◆ Exercise: Among the entries that follow, find every line with the word "card" and list it.

◆ Supplied material:
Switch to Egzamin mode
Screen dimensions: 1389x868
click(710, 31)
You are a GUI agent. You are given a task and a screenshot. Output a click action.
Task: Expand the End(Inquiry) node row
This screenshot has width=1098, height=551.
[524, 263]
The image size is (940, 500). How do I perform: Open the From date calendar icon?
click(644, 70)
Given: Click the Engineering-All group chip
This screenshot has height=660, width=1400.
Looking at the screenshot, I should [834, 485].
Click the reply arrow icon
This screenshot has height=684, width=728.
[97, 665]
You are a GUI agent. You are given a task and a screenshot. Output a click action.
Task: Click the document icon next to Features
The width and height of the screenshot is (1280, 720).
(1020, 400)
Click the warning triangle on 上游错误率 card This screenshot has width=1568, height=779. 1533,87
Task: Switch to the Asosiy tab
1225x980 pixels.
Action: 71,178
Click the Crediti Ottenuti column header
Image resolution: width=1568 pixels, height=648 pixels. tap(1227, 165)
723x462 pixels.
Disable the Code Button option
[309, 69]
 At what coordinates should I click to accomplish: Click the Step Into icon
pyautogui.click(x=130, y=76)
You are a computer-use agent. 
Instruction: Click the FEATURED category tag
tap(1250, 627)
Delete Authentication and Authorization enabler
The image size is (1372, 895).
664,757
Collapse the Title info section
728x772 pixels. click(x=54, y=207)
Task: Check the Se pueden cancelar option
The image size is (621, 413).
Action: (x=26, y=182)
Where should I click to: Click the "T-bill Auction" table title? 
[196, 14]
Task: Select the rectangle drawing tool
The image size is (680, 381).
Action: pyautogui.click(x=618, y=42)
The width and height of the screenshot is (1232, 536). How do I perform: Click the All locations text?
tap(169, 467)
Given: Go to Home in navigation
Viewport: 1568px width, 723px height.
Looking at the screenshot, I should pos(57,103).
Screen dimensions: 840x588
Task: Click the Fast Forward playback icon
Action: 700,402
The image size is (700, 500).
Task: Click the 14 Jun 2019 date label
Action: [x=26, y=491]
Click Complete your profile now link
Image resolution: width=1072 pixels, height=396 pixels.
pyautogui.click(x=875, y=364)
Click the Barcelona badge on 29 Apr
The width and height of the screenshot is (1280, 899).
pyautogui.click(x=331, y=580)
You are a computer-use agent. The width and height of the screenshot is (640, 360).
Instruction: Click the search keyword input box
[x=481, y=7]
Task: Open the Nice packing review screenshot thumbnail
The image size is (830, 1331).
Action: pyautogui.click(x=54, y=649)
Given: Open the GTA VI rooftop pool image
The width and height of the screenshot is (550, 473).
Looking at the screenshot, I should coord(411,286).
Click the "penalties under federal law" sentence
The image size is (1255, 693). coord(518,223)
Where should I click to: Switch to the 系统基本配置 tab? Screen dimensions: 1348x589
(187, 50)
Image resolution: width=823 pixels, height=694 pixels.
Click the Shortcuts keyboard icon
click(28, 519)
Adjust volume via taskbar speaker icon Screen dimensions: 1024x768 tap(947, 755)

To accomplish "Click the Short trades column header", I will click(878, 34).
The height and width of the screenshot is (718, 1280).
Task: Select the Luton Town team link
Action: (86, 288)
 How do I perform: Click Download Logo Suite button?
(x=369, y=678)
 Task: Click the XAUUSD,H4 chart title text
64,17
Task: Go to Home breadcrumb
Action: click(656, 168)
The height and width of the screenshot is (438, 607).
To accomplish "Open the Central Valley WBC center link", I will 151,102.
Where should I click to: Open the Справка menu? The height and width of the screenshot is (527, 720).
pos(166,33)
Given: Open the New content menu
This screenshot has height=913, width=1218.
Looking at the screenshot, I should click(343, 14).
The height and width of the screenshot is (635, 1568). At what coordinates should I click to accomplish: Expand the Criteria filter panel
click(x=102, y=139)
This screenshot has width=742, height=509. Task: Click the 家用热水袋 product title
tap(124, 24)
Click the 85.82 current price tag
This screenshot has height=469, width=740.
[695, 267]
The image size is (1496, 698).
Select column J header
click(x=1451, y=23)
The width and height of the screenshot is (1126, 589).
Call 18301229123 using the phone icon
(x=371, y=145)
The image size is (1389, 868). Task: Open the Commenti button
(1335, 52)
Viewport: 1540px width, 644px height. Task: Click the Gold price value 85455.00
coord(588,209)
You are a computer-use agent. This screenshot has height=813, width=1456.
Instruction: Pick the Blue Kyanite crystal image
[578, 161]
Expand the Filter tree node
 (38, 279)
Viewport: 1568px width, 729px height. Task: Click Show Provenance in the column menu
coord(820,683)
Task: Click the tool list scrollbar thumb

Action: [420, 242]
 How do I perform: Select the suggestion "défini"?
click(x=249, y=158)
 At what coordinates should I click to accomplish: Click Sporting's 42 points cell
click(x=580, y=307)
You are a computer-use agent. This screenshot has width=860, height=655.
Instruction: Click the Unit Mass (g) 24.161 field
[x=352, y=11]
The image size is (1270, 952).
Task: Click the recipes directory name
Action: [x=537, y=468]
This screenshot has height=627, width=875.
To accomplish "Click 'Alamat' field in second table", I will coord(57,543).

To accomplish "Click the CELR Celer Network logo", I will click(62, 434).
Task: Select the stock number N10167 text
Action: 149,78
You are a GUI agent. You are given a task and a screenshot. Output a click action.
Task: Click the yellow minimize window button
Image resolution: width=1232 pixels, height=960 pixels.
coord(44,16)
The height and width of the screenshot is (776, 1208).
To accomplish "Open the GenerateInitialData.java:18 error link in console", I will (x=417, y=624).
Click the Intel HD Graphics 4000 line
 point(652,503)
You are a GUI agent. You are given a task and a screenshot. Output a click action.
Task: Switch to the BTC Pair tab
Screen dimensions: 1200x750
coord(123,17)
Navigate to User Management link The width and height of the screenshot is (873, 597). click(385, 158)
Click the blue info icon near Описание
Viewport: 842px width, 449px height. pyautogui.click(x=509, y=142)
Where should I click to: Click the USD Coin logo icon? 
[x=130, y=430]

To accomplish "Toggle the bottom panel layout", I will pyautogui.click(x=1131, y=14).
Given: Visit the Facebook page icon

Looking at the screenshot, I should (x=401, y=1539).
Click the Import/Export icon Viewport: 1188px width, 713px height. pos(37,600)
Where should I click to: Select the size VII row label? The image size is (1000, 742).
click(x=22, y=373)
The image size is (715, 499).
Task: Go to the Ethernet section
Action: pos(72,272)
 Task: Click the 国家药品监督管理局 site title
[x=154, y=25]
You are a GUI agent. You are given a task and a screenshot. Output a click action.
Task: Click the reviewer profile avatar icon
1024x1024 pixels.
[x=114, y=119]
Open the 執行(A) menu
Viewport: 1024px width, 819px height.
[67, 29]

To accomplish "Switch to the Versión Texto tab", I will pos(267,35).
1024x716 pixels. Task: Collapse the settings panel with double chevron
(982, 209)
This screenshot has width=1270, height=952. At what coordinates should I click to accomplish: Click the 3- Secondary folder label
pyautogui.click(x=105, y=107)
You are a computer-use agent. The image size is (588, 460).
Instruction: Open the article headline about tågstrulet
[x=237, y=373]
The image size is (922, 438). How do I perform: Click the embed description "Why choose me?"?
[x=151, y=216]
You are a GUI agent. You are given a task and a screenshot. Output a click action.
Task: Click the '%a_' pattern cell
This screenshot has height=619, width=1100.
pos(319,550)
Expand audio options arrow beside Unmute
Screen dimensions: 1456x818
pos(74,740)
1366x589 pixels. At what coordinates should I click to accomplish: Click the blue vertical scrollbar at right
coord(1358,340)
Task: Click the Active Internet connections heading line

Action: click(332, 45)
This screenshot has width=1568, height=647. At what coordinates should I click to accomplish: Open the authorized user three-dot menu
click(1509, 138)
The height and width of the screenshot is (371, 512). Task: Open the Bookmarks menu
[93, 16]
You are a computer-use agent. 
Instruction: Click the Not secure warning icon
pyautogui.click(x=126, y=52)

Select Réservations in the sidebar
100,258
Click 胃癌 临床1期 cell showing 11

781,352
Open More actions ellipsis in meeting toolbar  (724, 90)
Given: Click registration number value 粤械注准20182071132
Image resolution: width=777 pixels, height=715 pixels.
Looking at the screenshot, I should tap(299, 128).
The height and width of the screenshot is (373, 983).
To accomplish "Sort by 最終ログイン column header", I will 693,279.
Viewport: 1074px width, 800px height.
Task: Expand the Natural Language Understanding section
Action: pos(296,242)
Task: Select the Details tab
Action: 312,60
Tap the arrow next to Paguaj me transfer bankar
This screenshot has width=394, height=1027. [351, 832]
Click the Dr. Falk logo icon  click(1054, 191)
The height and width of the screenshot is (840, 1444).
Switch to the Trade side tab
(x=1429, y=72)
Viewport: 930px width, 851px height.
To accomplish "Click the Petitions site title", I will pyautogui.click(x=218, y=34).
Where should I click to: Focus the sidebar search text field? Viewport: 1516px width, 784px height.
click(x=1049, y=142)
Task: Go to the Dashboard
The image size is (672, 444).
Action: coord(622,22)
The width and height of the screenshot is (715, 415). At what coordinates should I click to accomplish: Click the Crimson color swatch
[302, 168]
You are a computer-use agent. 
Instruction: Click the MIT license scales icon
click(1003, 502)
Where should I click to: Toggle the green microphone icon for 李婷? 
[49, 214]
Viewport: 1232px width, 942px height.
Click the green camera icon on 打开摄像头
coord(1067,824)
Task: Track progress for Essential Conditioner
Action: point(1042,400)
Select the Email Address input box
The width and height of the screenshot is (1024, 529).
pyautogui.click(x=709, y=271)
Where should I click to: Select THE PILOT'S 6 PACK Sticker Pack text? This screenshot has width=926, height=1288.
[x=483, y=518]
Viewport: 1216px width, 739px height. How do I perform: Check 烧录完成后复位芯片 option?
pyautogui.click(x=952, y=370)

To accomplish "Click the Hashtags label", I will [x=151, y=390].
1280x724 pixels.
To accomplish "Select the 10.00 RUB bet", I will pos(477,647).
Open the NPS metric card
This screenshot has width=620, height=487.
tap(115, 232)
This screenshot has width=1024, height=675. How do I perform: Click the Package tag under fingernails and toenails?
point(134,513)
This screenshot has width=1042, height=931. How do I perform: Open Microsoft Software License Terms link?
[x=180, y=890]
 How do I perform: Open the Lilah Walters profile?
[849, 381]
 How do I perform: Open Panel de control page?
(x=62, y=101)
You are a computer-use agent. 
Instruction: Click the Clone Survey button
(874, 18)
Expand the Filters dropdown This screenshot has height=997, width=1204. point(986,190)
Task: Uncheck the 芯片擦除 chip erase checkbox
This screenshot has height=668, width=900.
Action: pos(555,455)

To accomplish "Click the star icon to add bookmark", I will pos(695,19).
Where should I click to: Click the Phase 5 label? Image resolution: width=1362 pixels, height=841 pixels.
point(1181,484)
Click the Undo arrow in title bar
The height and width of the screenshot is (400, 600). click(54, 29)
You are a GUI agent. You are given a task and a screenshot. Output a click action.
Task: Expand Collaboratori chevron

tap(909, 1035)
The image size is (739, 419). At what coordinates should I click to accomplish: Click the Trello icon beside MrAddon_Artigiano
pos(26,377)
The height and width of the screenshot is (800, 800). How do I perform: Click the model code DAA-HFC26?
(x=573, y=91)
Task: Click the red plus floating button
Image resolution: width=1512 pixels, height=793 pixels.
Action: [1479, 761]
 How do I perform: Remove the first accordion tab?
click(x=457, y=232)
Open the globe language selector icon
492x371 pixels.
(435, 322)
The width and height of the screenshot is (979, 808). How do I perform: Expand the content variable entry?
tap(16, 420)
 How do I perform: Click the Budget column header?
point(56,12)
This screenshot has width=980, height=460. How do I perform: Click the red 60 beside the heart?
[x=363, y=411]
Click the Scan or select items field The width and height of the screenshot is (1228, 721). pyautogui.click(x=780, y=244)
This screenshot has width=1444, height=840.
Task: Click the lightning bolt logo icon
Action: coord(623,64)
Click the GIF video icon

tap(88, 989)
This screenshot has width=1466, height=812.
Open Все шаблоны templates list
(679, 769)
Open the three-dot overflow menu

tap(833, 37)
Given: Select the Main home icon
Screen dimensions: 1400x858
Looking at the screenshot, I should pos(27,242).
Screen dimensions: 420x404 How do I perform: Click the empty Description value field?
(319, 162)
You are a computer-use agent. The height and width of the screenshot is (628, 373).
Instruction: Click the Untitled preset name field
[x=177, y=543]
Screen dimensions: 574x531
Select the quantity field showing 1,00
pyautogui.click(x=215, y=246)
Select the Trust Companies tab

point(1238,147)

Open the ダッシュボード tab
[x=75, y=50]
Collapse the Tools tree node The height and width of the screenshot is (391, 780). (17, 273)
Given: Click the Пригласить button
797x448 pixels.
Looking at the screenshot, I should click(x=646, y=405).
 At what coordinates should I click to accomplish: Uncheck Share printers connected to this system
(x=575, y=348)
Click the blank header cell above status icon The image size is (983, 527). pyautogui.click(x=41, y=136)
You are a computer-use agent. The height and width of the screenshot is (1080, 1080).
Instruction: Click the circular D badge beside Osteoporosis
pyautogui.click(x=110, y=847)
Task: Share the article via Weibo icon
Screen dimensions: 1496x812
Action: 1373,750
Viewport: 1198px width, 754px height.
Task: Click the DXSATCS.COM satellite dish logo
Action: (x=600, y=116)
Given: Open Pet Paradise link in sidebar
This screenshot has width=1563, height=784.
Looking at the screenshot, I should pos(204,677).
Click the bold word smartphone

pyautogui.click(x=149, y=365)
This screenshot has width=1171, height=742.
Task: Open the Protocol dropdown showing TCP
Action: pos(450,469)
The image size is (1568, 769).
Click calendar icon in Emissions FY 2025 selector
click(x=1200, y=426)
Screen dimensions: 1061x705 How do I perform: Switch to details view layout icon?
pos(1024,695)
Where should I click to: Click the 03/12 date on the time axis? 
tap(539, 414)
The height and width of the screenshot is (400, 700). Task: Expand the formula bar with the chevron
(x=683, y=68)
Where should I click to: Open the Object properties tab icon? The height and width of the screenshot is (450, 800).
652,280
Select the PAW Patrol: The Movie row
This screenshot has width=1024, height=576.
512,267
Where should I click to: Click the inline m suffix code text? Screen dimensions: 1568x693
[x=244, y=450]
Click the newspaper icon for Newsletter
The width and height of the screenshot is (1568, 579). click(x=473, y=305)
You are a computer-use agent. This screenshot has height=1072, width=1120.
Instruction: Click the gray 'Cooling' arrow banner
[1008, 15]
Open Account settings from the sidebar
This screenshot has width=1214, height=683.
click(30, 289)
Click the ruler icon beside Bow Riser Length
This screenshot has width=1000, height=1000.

◆ Reply to the exercise:
Click the warning triangle on 上游错误率 card This screenshot has width=1568, height=779. 1533,87
Open the NPS metric card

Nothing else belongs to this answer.